In the National Maritime Museum in Haifa, Israel a sarcophagus is on display that has taken the Torlonia relief as an example. It is clearly not an ancient Roman relief. George Radan assigns the relief to the 16th century (Radan 1988; Radan 1990). However, it must have been made in the later 19th century or the early 20th at the latest. Many details have been taken from the Torlonia relief, altered somewhat, and placed in a different position. To the relief (in the top left corner, beneath elephants pulling a chariot) a copy was added of a Roman inscription. Clearly the sculptor had read a publication by Alberto Guglielmotti from 1866, in which both the Torlonia relief and the inscription are described (Guglielmotti 1866 (published; presented in 1864)).
Click to enlarge. The sarcophagus in the National Maritime Museum in Haifa.
Photo: Václav Dvořák.The first example used by the sculptor is the Torlonia relief, found on the Torlonia estate in 1863. The artist did not necessarily saw the original Torlonia relief himself: it was taken to Rome and probably not on public display.

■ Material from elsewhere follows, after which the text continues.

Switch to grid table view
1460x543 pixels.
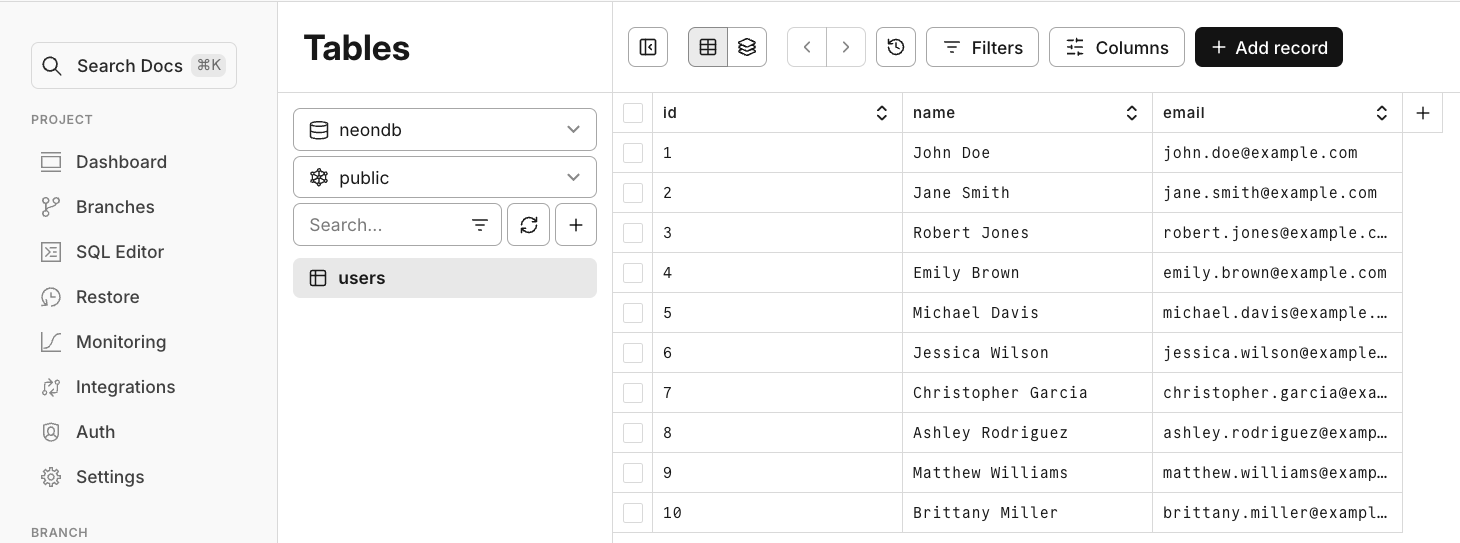tap(708, 47)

However, already in 1864 Guglielmotti mentions a cast and a photo, and published a detailed drawing made by the architect Giovanni Montiroli (Guglielmotti 1866, 4).

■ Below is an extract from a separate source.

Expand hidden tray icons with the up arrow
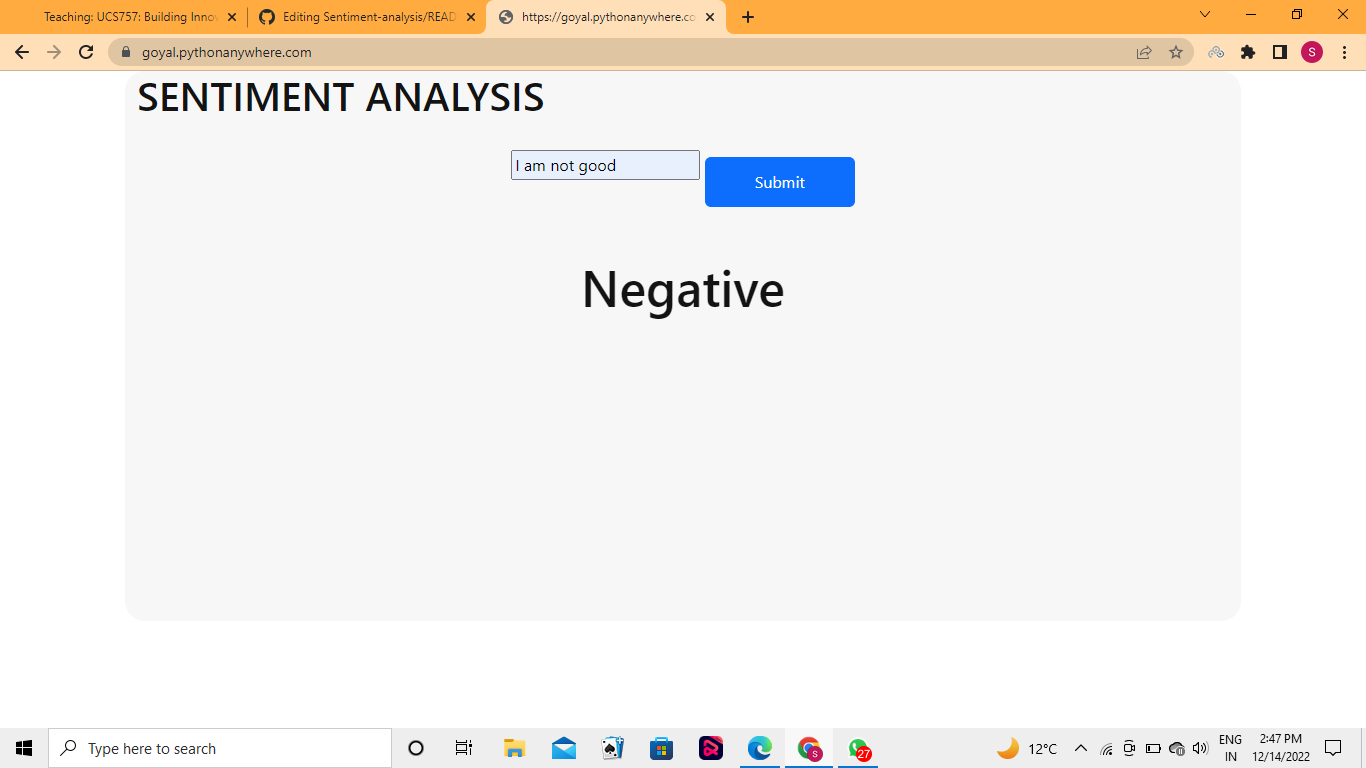Viewport: 1366px width, 768px height. pyautogui.click(x=1080, y=747)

The inscription that the sculptor copied, QQ C F NAV, is on a different object. It is read on a relief, above a depiction of a ship with three sailors. This relief was also found on the Torlonia estate, in the same period, perhaps even together with the Torlonia relief. In 1864 Guglielmotti says: "scoperto appresso a questo" ("discovered near this one") (Guglielmotti 1866, 43). It was announced as a recent discovery in 1866 (B. Graser in the Bullettino dell'Instituto di Corrispondenza Archeologica, March 1866, 65), and mentioned in the catalogues of the Torlonia collection from 1880 and 1884. In the various versions of the catalogue of the Torlonia collection by Pietro Ercole Visconti it appears around numbers 339-345: a marble relief, measuring 0.64 x 0.62. Here the inscription is not mentioned. It also appears in Carlo Lodovico Visconti's catalogue from 1884-1885, as nr. 431, which does mention the inscription. Photos of both the Torlonia relief and the other relief are in the second volume of the latter catalogue, Tavola CX. The text was published in the Corpus Inscriptionum Latinarum in 1887, and explained as Q(uin)Q(uennales) C(orporis) F(abrum) NAV(alium) ("Presidents of the guild of the ship carpenters") (CIL XIV, 456).
C.L. Visconti 1884, Tav. CX.The modern sculptor also copied the horizontal line above QQ that is seen on this original. This line was not depicted by Guglielmotti, but can be seen in the catalogue of the collection published in 1884, and in the CIL, published in 1887. The presence of Tritons and Hercules shows that at least one more example was used.
The curator of the National Maritime Museum, Oren Cohen, informed me by email that the only information available about the history of the copy is, that it was received as a gift from Dr. Louis R. Soltery from New York on August 26 1975. The museum was established in 1953, based on the private collection of the founder and first manager, Aryeh Ben-Eli.